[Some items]
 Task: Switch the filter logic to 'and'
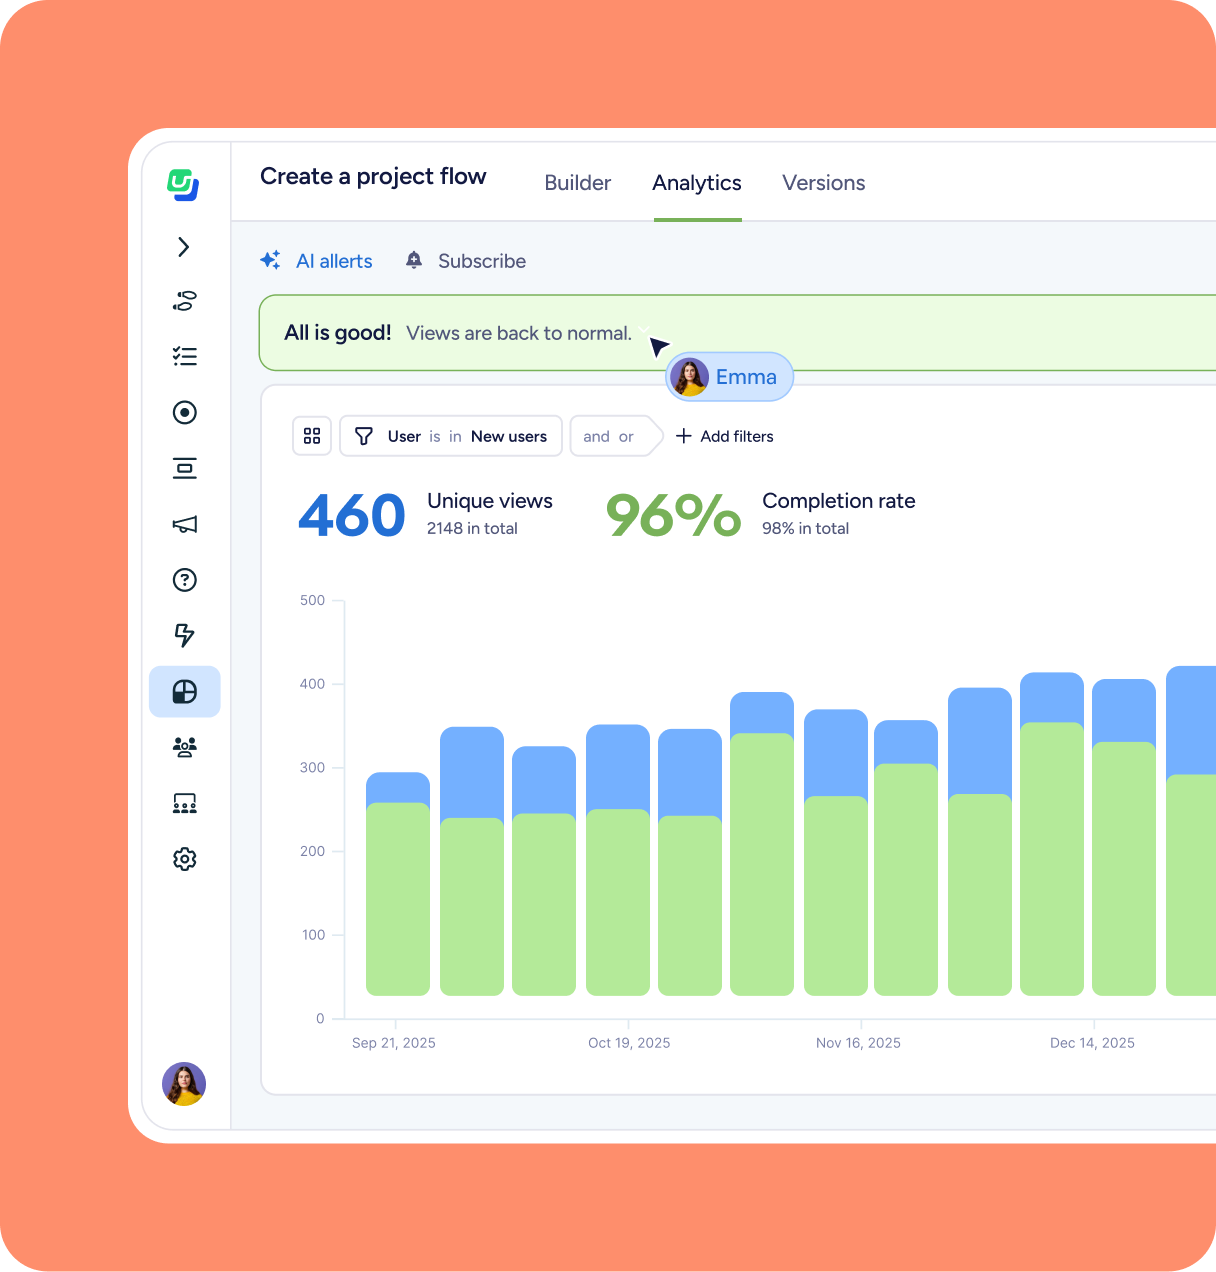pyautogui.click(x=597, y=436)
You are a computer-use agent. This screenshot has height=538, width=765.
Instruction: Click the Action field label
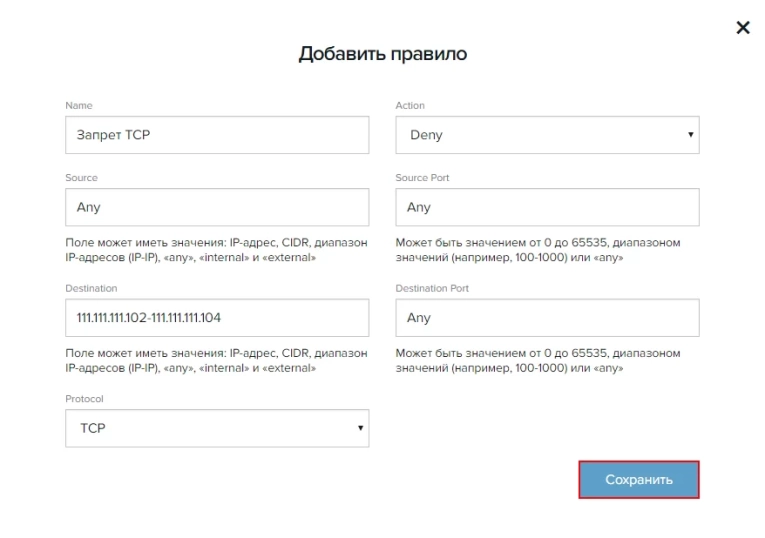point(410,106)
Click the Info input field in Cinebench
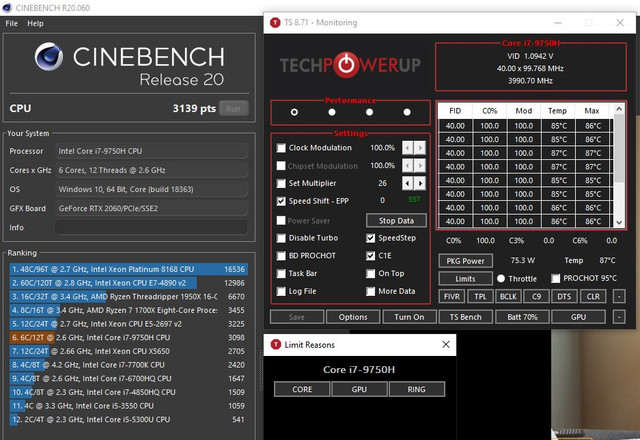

DIRECTIVE: Can you write out all of the items above again, requests included, scaling every coordinate in the answers by 1.85 and rounding each result to a whole number, with halves going up? Keep the numbers in the requests unchanged, and leave out the pictures.

SOLUTION TO THE EXERCISE:
 Task: Switch the filter logic to 'and'
pyautogui.click(x=1104, y=807)
You are a computer-use agent. This screenshot has height=538, width=765.
Instruction: Click the Action field label
point(759,196)
Click the Info input field in Cinebench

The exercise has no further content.